Two days later, I woke up with a sore throat. As the cold took hold of me, it only got worse. A strong fever weakened my already battered body and so I spend several days in a haze. I found myself caught between hallucinations and haunting dreams, hopes clashing with fears, dreams mingling with nightmares.
Unable to hunt, my food supplies started to dwindle by the fourth day. Not that I felt that hungry, but starving yourself when you’re this sick is never good. Half asleep, limbs aching and trembling, I tried climbing up the path to reach the forest in the hopes of finding some edible mushrooms or berries. I went a grand total of three steps before I twisted my ankle and fell to the forest floor. Just to add injury to more injury, I cut open my left hand on some rock in the process.
I rolled a spare shirt around the wound and spent the rest of the day cradling it against my chest. I kept alternating between sleep and slumber, suffering through cold chills and feverish sweats. I would have kept within the tent for another day, but thirst got the better of me. A night spent coughing and sneezing had left my throat raw. I’d have hacked off a limb for some warm tea and a dollop of honey. As it stood, I had to make do with what little rainwater the buckets and jars I’d placed near the tent had collected.

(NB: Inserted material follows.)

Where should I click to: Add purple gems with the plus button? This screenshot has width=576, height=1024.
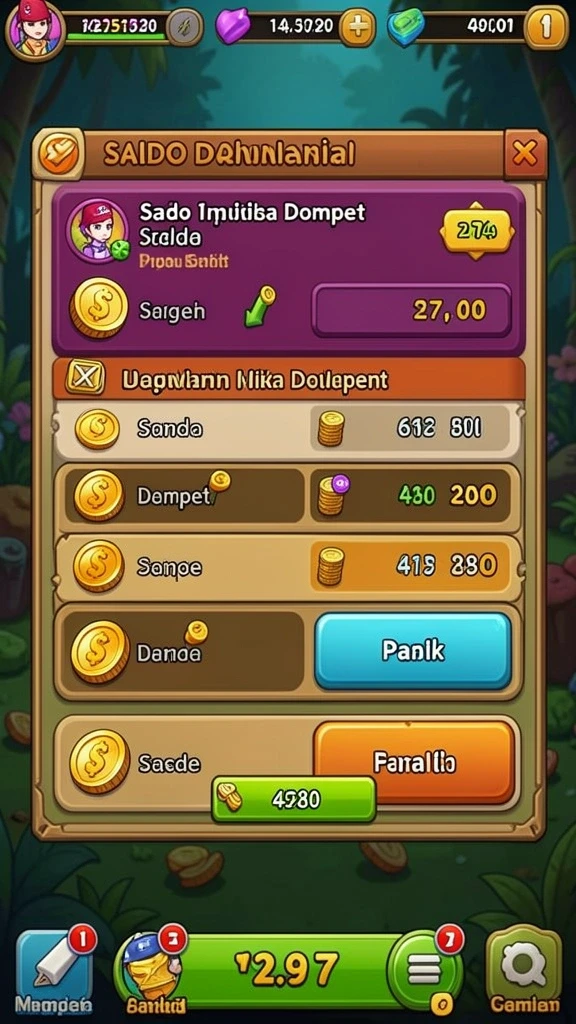click(x=357, y=27)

After filling up an empty bottle to the brim, I turned to walk back to the tent. I damn near coughed up a lung as I stood back up. Before I could go inside, something caught the corner of my eye. A man was standing in the bay. Though he had water up to his knees, he didn’t seem perturbed by the cold.
Every single part of me wanted to get back to the warm cocoon of clothes and blue and yellow blankets I had in the tent. Back to sleep and forgetfulness, far away from the biting wind. But I couldn’t move.

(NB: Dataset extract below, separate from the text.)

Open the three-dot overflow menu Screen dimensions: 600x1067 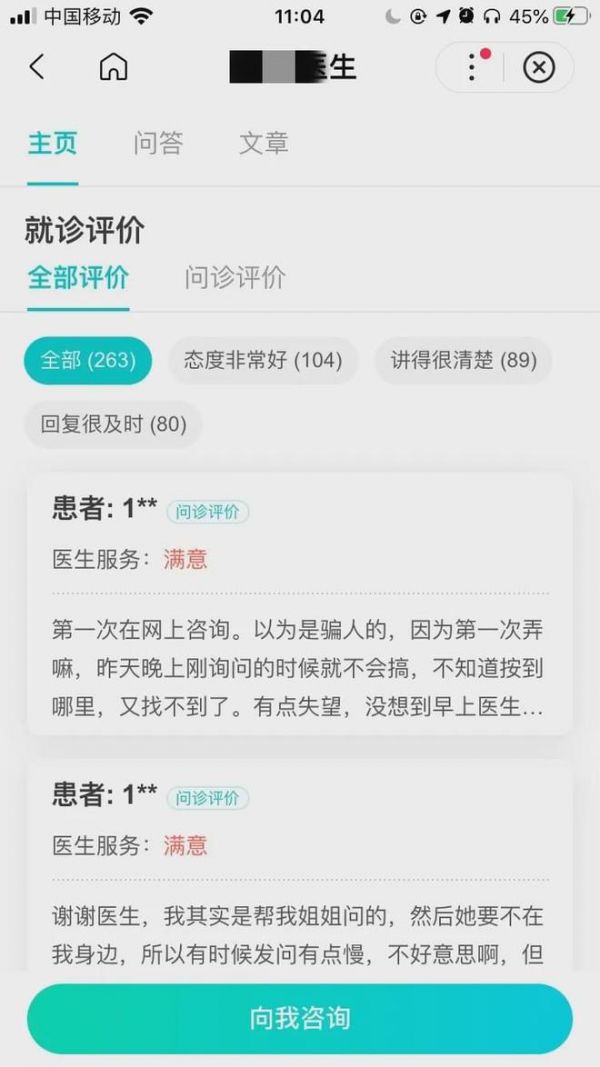pyautogui.click(x=472, y=67)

The man’s outline was familiar. It should have been. I’d known that tall, rigid silhouette the instant I’d laid eyes on him, even though he was facing away. A cough later, my feet started walking on their own. One step, then another, then yet another towards that man I knew couldn’t be there. I blinked hard, once, twice, four times… and the man was still there, impossible though it was.
I’d stopped just shy of the waves’ reach when my father turned towards me. He levelled a gaze at me that could freeze the ocean itself. He was the same as the day I’d last seen him, a little over six years ago.

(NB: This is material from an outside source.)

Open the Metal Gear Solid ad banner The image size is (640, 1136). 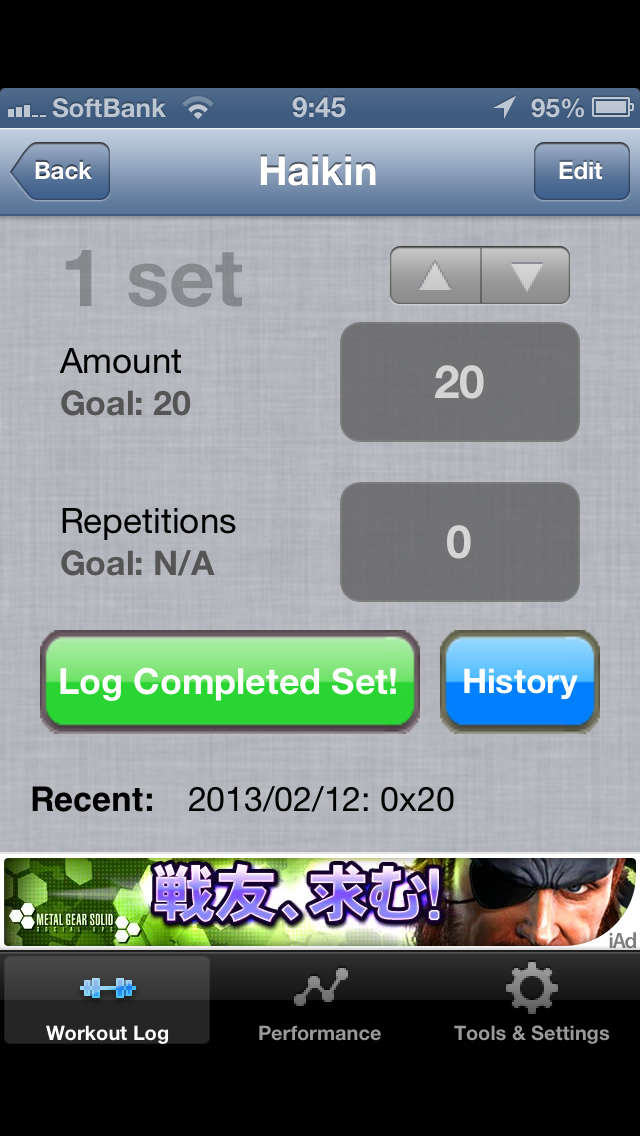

It was at my cousin’s funeral. Gerard had died at the age of forty-eight from pancreatic cancer. He was gone four months after first hearing the diagnosis. If it’d been anyone else, I wouldn’t have come, but Gerard and I had been close when we were kids. Our parents had lived on the same street. As soon as his mum deemed me old enough to look after him, I’d take the little brat on hour-long bike rides out in the countryside. I would sit on the saddle and hold on to the handlebar grips while Gerard sat on the rear luggage carrier, holding onto me tight. The feeling of his tiny arms, just large enough to encircle my waist, was strong as I entered the church. His delighted cries of, “Go faster, Killian, go faster!” echoed with my every step.
I stayed near the back of the church for the service, making a point not to sit in the same aisle as my father. That way, I could do my best to ignore his presence as the ceremony went on. That was the very reason I’d showed up at the last minute, betting on the first couple of rows to be full.
But I hadn’t been able to avoid a run-in with my father later that afternoon. The mourners had gathered in the nearest pub; we couldn’t miss each other in that cramped up place. That tends to happen when you were the only two people who were a good head taller than anyone else.